Buying a used motorcycle

Very few of us can honestly say they really know what they are looking for when buying a used motorcycle.
It's bad enough trying to figure out whats wron on your own bike with the luxury of timPicture of mototrcyclee and it being in your own garage, let alone in a buying situation at someone else's house.

Short of paying an expert to come with you and properly check the bike over, you are limited to the bikes paperwork and what you can see and hear. Any bike that's been looked after by a careful and loving owner, will have a string of paperwork with it, receipts detailing any work that's been done on the bike. Receipts are a great way of increasing a bikes worth as they are proof that the bike has been cared for.

When buying a bike take time to review all the paperwork before you agree to buy any bike. It's no where near a substitute for actually checking the bike over but it can reaveal a treasure of information.

Documents that can really help are:

Tax Disc

Some owners keep previous years but it's not a problem if there aren't any. Check for forgeries by taking a legal one with you, forgeries look dodgy by comparison. If there isn't one the bike hasn't been taxed for a while or the owner is a tax dodger (could say a lot about the current owner).

Service History

The most valuable piece of information supplied with the bike. Is the mileage in sequence with the other documents (MoT, logbook etc), check the date and type of work carried out, what was included in the full service. Garage address/phone number, if in doubt give them a ring. Also check for mechanics footnotes, usually to cover their back, this will provide any previous problems they found. Bikes under warranty should have a service history from a garage, if there isn't any history can the seller be trusted to maintain a 160mph superbike, a careful owner will keep all receipts and provide them when selling the bike as it can add value.

The V5 or Logbook

The V5 is the vehicle identification document.  If the bike is over 3 years, it will also need a valid MOT certificate.  You need to satisfy that the document matches the machine on sale.  Check Engine/frame number, Make, model, Year and colour and obviously the registration.  See the DVLAs website for more details on checking V5s.

History Check

These will tell you if the bike's been stolen, written off or has an outstanding finance agreement. They can also warrant the mileage, this can all be done over the phone in a few minutes. They cost in the region of £30 but it really is not worth chancing it. If the bike is stolen, and the police stop you you will lose your bike or have to pay money to the insurance company who owns it - confirmation of the checks will also be sent in the post for your records and can be provided to the next owner when you sell it on. Most checks also have a guarantee if the information they provided was incorrect.

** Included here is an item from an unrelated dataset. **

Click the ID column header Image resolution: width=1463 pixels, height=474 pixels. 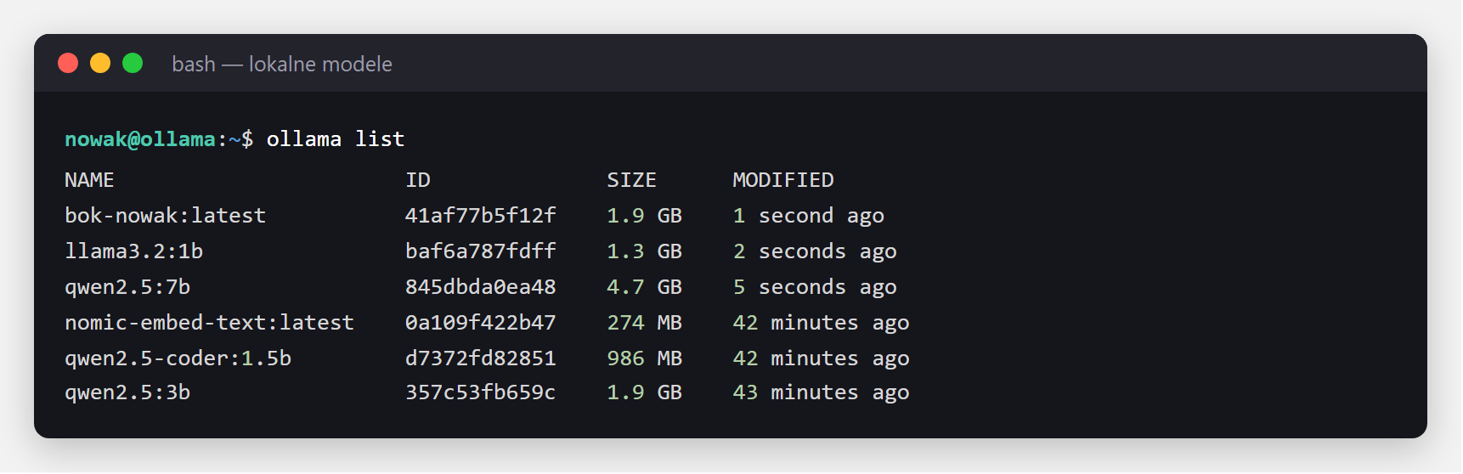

MOT's should be stamped by a garage, a VOSA number should also be present, you can ring the Vehicle and Operators Services Agency and they will tell you if an MoT certificate is suspect or genuine. If an MoT certificate is not available it may mean that the bike needs some major and expensive work doing before being roadworthy.

Visual Inspection of the Bike

Put the bike on the centre stand if it has one and look for the following. If the bike only has a side stand, then you may need someone to hold it: Handlebars These are easy to bend and can be costly to replace. Are both bars even and straight?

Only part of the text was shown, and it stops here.